> _TESTO FORNITO_
Azzardo, gli italiani spendono di più, ma lo Stato incassa meno. E la criminalità ingrassa

di XC.

Gli italiani giocano di più, sempre di più. E il fisco guadagna di meno, sempre di meno. Mentre chi fa i veri affari è la criminalità organizzata. Lo Stato biscazziere, poi, sta alla finestra e benedice. E’ questo il succo della relazione della commissione Antimafia presieduta da Beppe Pisanu sulle infiltrazioni della criminalità nel comparto dei giochi, approvata pochi giorni fa dalla commissione.
“Il fenomeno del gioco legale e illegale in Italia – è l’allarme di Pisanu – costituisce ormai una grave patologia sociale e una delle fonti principali di arricchimento della criminalità organizzata. Le entrate assicurate all’erario non possono giustificare l’ampliamento dell’area del gioco. Oltre all’incalcolabile danno sociale che si riversa sui giovani e i ceti più deboli, è accertato che per ogni euro incassato dallo Stato la criminalità organizzata ne incassa almeno dieci considerando il gioco lecito e illecito”.
La raccolta dei giochi in Italia tra il 2003 e il 2010, si legge nel corposo documento a cui gli esperti commissione stanno lavorando da tempo, “è stata complessivamente di 309 miliardi di euro e il comparto dei giochi pubblici e delle scommesse sportive si è affermato come settore trainante del sistema Paese. L’intero comparto ha visto aumentare i volumi di raccolta ad un tasso medio annuo del 23% tra il 2003 e il 2009 (da 15,4 a 54,3 miliardi di euro) e del 13% nel 2010, raggiungendo la cifra di 61,433 miliardi di euro (+296% rispetto al 2003)”.
Nonostante la crescita del volume di affari per gli operatori tra 2009 e 2010, il gettito per le casse dello Stato è però diminuito: nel 2010 infatti “le corrispondenti entrate erariali sono state pari a 8,733 miliardi di euro. Comparate a quelle dell’anno precedente, che registravano un totale di 8,799 miliardi di euro, sono diminuite di circa lo 0,8% a fronte di un incremento della raccolta pari al 13%”. Uno dei motivi che possono spiegare questo andamento, si sottolinea nel rapporto, è il fatto che è aumentato la passione degli italiani nei confronti di giochi, che a differenza di quelli tradizionali come il lotto, hanno una tassazione inferiore.
I dati di per sé fanno tremare le vene ai polsi. E in futuro sarà probabilmente anche peggio, se pensiamo che solo pochi giorni fa è stato dato il via libera ad un altro mercato potenzialmente enorme: un miliardo e mezzo di giro d’affari stimato ogni mese, praticamente una mezza finanziaria. E’ quello del cosiddetto poker online in modalità cash e dei casinò games per internet: una serie di specialità a cui il Governo ha dato il suo placet definitivo con la frettolosa approvazione della manovra finanziaria e che da inizio settimana sono giocabili sul web. E una ricca torta a cui le cosche non resteranno certo indifferenti. “Stiamo monitorando con attenzione anche questo mercato – conferma al fattoquotidiano.it Marcello Tocco, coordinatore dell’Osservatorio socio economico sulla criminalità del Cnel – anche se per ora siamo ancora all’inizio. Quel che è certo è che il faro delle organizzazioni criminali sul nuovo comparto è acceso”.

> _ESTRATTO DATI_
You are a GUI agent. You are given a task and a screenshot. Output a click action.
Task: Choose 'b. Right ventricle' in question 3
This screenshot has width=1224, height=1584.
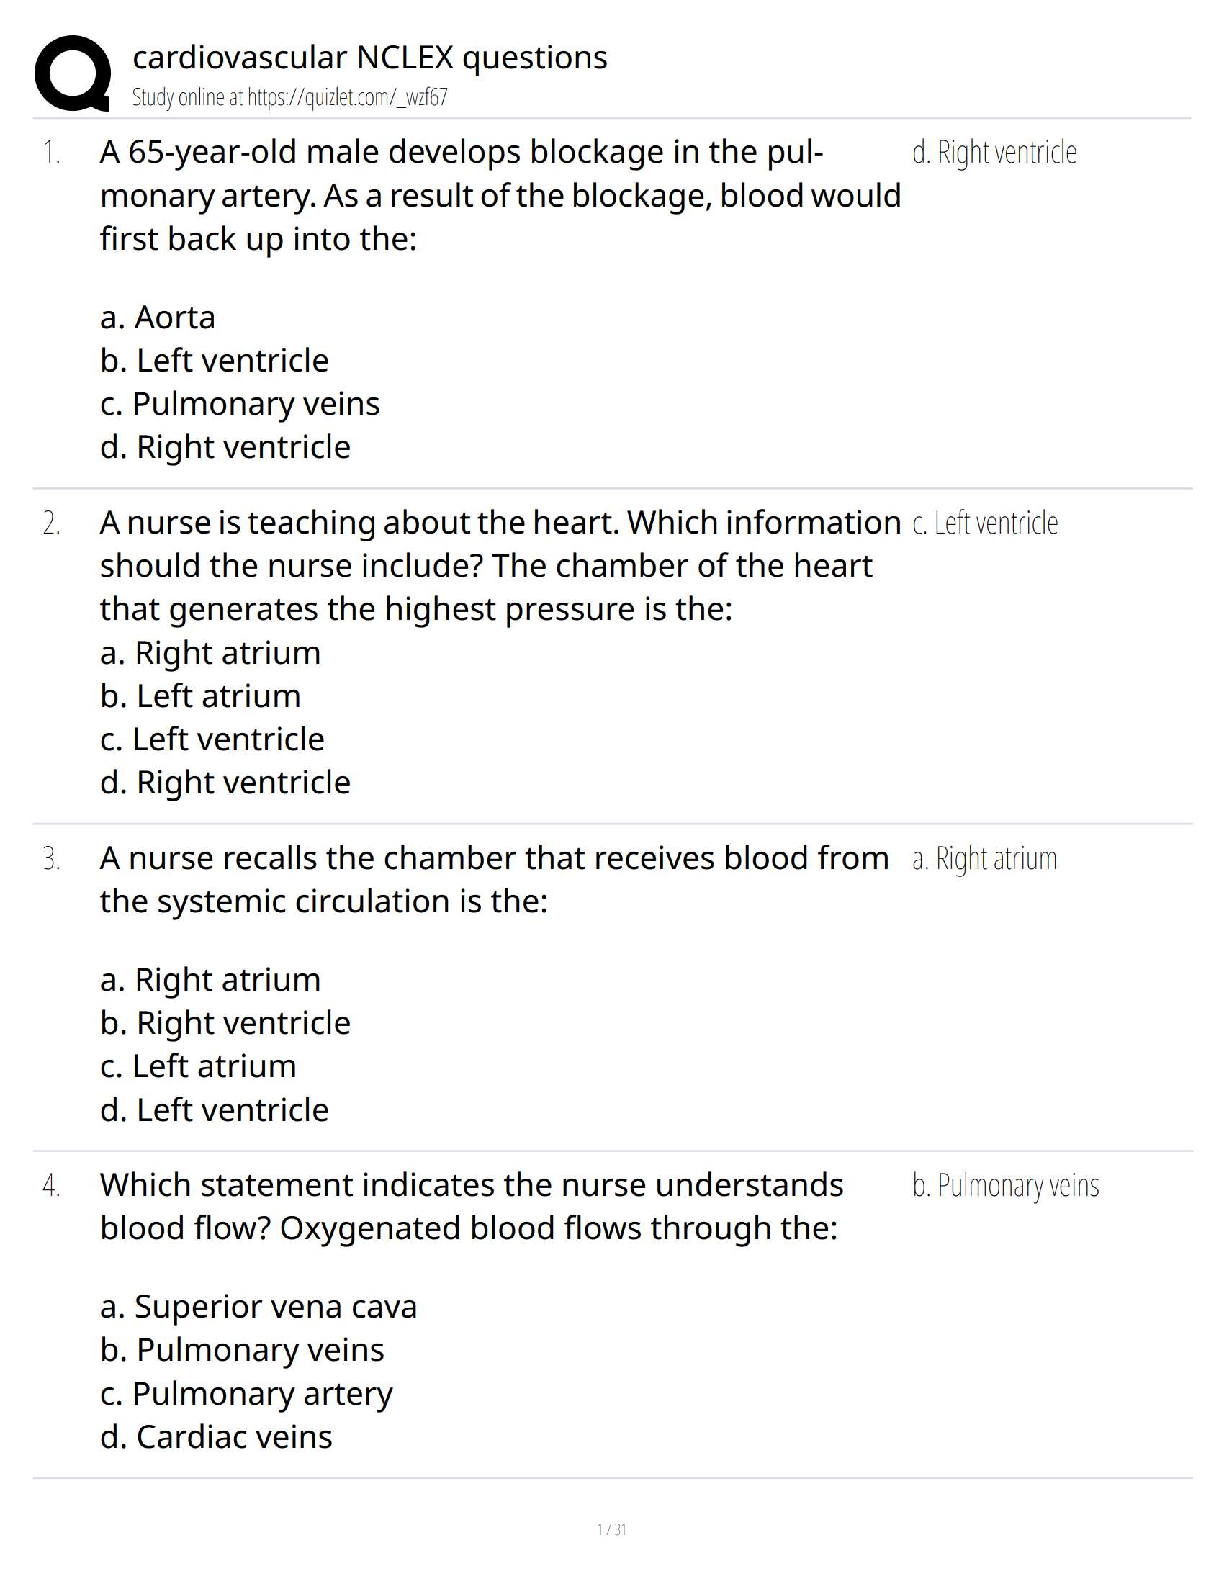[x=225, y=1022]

---

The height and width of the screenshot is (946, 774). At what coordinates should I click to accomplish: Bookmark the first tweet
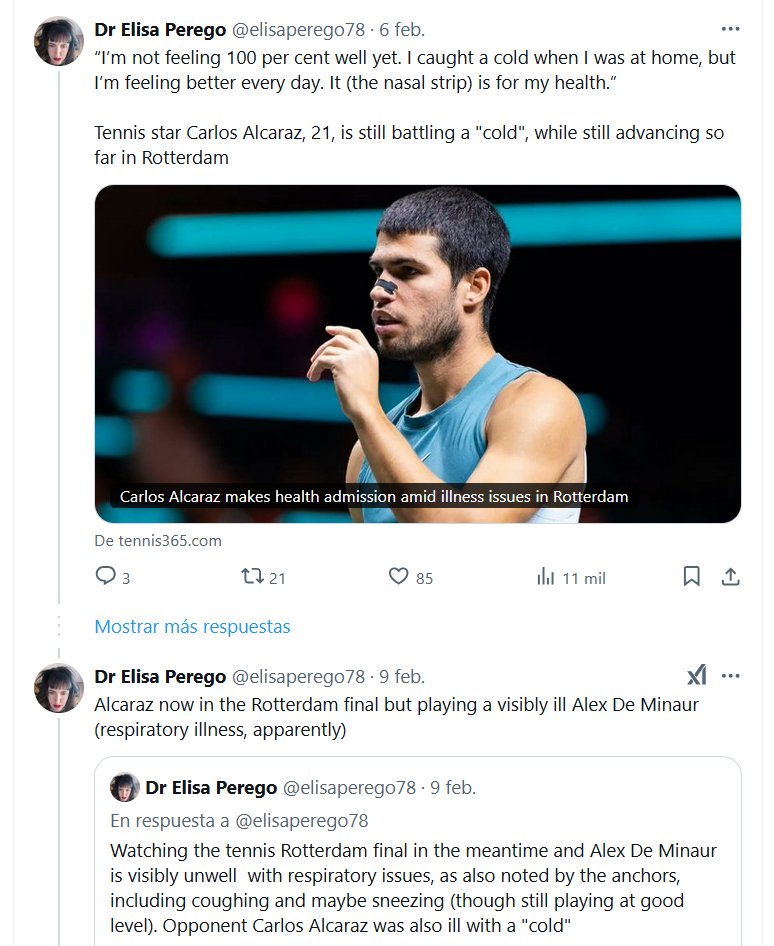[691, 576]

> _CONSEGNA A_
Riporta parola per parola il brano dell'articolo sul gioco d'azzardo compreso tra "Azzardo, gli italiani" e "fa dalla commissione.", estremi inclusi.
> _CONSEGNA B_
Rispondi a queste domande sull'articolo sul gioco d'azzardo:
(i) Chi presiede la commissione Antimafia che ha approvato la relazione?
(ii) A quanto ammonta complessivamente la raccolta dei giochi in Italia tra il 2003 e il 2010?
(iii) A quanto sono state pari le entrate erariali nel 2010?

> _RISPOSTA CORRETTA A_
Azzardo, gli italiani spendono di più, ma lo Stato incassa meno. E la criminalità ingrassa

di XC.

Gli italiani giocano di più, sempre di più. E il fisco guadagna di meno, sempre di meno. Mentre chi fa i veri affari è la criminalità organizzata. Lo Stato biscazziere, poi, sta alla finestra e benedice. E’ questo il succo della relazione della commissione Antimafia presieduta da Beppe Pisanu sulle infiltrazioni della criminalità nel comparto dei giochi, approvata pochi giorni fa dalla commissione.

> _RISPOSTA CORRETTA B_
(i) Beppe Pisanu.
(ii) 309 miliardi di euro.
(iii) 8,733 miliardi di euro.